Would this time in the river prepare beautiful girls for the coming years
spent under the eyes of the village? Because no one fell under that gaze more
than you: golden-hearted, blue-eyed pride of the school with a kind word


for everyone, even lecherous teachers who you privately reviled with me
because it was natural for you to play the radiant diplomat, your charm
unshared by those who tried too hard in their river photos, a real burden
for the photographer, I’m sure. But I was relieved when you were not coaxed

into that river maiden wading ceremony, when you didn’t submit to the mire
in your embroidered black silk. The photographer seated you on a flat
rock—a more dignified pose than the sprawls of girls whose bugle-beaded
hems lay soaked in algae. In the picture, you wear a purple top and cutoffs.
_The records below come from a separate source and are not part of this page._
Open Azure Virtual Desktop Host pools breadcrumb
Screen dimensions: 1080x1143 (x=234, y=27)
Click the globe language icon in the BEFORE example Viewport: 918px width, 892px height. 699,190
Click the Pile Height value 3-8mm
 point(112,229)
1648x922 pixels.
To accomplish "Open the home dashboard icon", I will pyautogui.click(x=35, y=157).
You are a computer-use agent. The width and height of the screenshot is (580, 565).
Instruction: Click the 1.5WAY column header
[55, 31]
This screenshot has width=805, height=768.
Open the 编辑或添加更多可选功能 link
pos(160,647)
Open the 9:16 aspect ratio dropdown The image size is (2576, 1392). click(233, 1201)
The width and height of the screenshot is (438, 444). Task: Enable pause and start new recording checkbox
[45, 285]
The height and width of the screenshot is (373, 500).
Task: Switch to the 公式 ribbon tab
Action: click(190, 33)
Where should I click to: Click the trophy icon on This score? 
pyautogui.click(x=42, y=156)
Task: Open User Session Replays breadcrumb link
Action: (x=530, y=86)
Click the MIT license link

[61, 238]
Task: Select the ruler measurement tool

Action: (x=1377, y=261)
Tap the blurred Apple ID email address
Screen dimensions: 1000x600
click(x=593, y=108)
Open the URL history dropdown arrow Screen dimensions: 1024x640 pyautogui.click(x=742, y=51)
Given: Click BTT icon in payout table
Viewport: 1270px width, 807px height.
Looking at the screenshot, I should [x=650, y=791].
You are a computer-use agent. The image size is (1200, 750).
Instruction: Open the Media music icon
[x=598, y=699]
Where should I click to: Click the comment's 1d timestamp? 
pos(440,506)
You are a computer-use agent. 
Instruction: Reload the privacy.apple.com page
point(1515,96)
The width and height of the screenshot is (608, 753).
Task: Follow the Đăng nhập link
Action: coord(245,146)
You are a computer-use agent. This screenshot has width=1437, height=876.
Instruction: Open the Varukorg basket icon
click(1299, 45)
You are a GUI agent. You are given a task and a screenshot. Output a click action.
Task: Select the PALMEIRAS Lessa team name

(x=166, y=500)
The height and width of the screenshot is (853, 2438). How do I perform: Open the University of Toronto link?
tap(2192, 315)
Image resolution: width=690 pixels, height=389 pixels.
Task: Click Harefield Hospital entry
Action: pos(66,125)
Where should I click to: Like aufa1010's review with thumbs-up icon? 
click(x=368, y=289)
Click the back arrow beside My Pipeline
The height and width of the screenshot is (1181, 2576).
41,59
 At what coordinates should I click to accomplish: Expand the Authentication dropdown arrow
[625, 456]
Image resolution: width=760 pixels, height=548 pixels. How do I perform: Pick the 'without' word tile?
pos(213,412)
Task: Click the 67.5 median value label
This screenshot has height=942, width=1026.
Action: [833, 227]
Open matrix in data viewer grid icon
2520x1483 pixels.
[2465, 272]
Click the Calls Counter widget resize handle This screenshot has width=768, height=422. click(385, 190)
Your spine is swiveled in a posture I’d often seen you use to crack your back
after winning a match. Really, there is nothing exceptional about this image,
but I keep it in a drawer because the photographer managed to show you
as I saw you: strong, contemplative, poised to rule this place without me by your side.

 

Rita Mookerjee is an Assistant Teaching Professor in the Women's and Gender Studies Program at Iowa State University. Her poetry is featured in Juked, Aaduna, New Orleans Review, Sinister Wisdom, and the Baltimore Review. She is the author of the chapbook Becoming the Bronze Idol (Bone & Ink Press, 2019). Rita is both the Sex and Poetry Editor at Honey Literary as well as the Assistant Poetry Editor of Split Lip Magazine, and a poetry staff reader for [PANK].